Jean, ton travail a porté ses fruits ! Toutes ces partitions que tu viens de jeter au sol, il y a des notes écrites dessus, tu as composé de la musique ! Pourquoi ne vas-tu pas marcher un moment ? Peut-être jugeras-tu ton travail avec plus de complaisance quand tu reviendras ?
Non. Je ne crois pas. Ce matin j’ai cru avoir terminé le premier mouvement de ma symphonie. Je l’ai parcouru. J’y ai passé vingt ans et ça ne vaut rien. Il n’y a que des banalités dans cette partition. Je n’ai rien composé de vraiment nouveau depuis Tapiola. Je me répète. J’ai essayé, ça ne marche plus. Je ne peux tout simplement plus continuer ainsi.

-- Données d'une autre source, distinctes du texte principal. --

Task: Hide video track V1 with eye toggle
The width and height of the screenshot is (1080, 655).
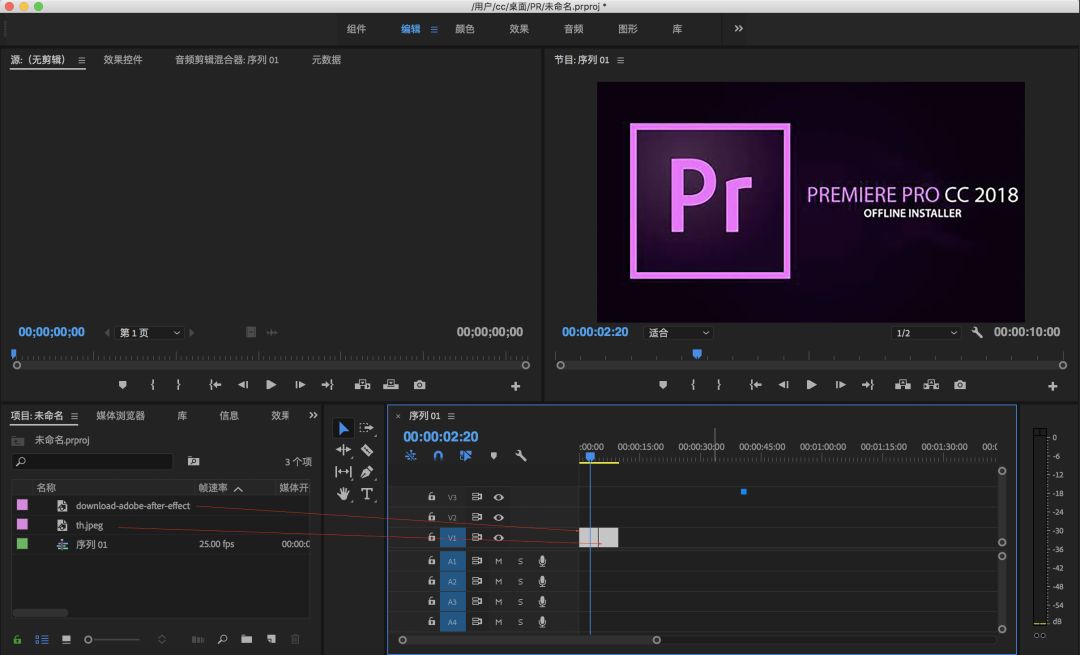Action: pyautogui.click(x=498, y=538)
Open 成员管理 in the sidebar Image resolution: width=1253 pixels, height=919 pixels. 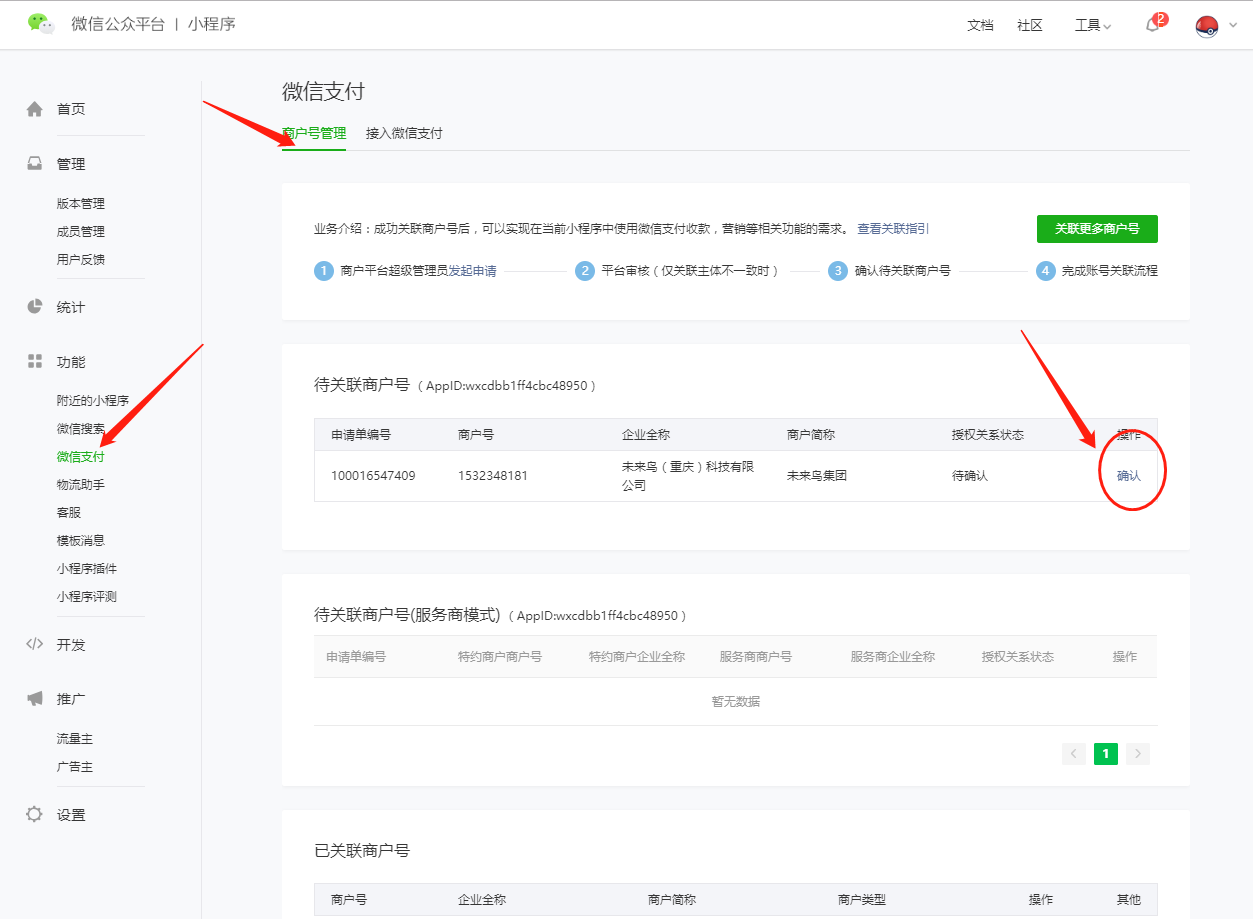(81, 231)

Aino ne trouvait pas les mots pour lui parler. La longue expérience des crises de désespoir de Jean ne l’avait pas préparée à cette décision. Elle était désemparée mais ne pouvait pas le lui montrer. Elle avait toujours été une femme forte, elle l’avait soutenu tout au long de sa vie, de nombreuses fois elle l’avait porté à bout de bras, elle avait su reconstruire peu à peu ce que son hypersensibilité détruisait obstinément. Pour son art, elle avait tout sacrifié. Elle ne pouvait pas admettre qu’il mît ainsi un point final à tout ce qui avait été leur vie, à ce pour quoi elle avait tant souffert. Elle se sentait démunie et abandonnée.
Il faisait maintenant complètement nuit. Aino n’osait pas allumer d’autres lampes, mais elle se leva pour remettre du bois dans la cheminée. Jean était toujours prostré dans son fauteuil, les mains sur les genoux pour les empêcher de trembler, les yeux baissés vers le tapis. Elle reprit sa place auprès de lui. Après un court moment elle contraignit Jean à la regarder en lui soulevant doucement le menton. La tristesse qu’elle lut dans son regard la bouleversa. Elle resta un moment silencieuse, le temps de se dominer. Doucement, et en pesant chaque mot, elle lui demanda :
Que comptes-tu faire ?
Je suis résolu à tout mettre au feu.
Tu ne peux pas faire ça, dit-elle à voix basse mais fermement.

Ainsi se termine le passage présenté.